# See Marketplace



## Tater639 (Apr 6, 2011)

Posted there, but looking for a single shot 30-30 besides going to Gander for Retail...


----------



## AbuMike (Sep 3, 2007)

You should try posting this on all the boards............opcorn::beer:


----------



## Tater639 (Apr 6, 2011)

I figured Marketplace was appropriate, but hunting forum may gain attention too....


----------



## Finger_Mullet (Aug 19, 2005)

I will cut you a good deal on a single shot 270. Brand new and never been shot.

Darin


----------



## bstarling (Apr 24, 2005)

Finger_Mullet said:


> I will cut you a good deal on a single shot 270. Brand new and never been shot.
> 
> Darin


???


----------



## Garboman (Jul 22, 2010)

Get the 270

As soon as you got a 30 30 you will see "El Capitan" at 450 yards and by the time you figure the hold over Rifle Season will be over


----------



## Finger_Mullet (Aug 19, 2005)

bstarling said:


> ???



Why long for a 30-30 single shot when you can have a 270?? Just trying to help a brother out.
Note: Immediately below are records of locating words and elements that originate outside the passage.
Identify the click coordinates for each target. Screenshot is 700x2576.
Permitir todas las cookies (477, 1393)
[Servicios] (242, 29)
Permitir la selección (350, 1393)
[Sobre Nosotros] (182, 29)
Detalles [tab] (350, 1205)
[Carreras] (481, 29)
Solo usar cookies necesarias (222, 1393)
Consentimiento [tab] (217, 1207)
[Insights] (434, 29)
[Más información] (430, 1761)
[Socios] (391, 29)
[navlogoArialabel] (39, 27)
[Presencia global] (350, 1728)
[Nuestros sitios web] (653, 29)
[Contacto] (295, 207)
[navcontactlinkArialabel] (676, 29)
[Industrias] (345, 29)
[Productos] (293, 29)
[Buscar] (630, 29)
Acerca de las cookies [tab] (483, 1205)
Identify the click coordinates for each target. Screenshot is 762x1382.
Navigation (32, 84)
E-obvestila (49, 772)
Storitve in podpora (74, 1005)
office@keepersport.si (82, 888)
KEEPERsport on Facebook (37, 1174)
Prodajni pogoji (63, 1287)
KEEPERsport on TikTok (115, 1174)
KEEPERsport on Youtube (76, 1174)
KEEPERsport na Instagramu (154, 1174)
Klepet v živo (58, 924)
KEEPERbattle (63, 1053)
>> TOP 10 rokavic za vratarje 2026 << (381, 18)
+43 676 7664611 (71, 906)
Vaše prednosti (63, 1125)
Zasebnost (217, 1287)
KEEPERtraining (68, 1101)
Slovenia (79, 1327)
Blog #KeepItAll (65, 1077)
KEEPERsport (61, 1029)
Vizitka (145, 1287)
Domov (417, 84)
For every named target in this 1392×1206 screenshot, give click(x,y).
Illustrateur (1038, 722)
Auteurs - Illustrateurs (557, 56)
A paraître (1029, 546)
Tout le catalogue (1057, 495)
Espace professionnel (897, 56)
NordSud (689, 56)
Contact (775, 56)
He must not be interested. 

Darin


----------



## js1172 (Jun 5, 2012)

cause them 30/30's is deadly, when you shoot at game you have to be very careful following up the shot, if you get in a hurry, the bullet is liable to hit ya in the back of the head!!!! never had much use for them myself, killed my first deer with one but that didn't make me like them.
js


----------



## NC KingFisher (Nov 20, 2011)

Why a single shot?


----------



## Finger_Mullet (Aug 19, 2005)

NC KingFisher said:


> Why a single shot?


Because that it what I had for sale. Technically it is not for sale. I just made that remark because BStarling ordered it for me a few months ago and I was just jerking his chain to see what kind of response I would get. Well, for enough $ everything is for sale.

Darin


----------



## Tater639 (Apr 6, 2011)

Hey Darin,
I haven't been on in a while... What kind of deal do you have on a SS 270? PM me


----------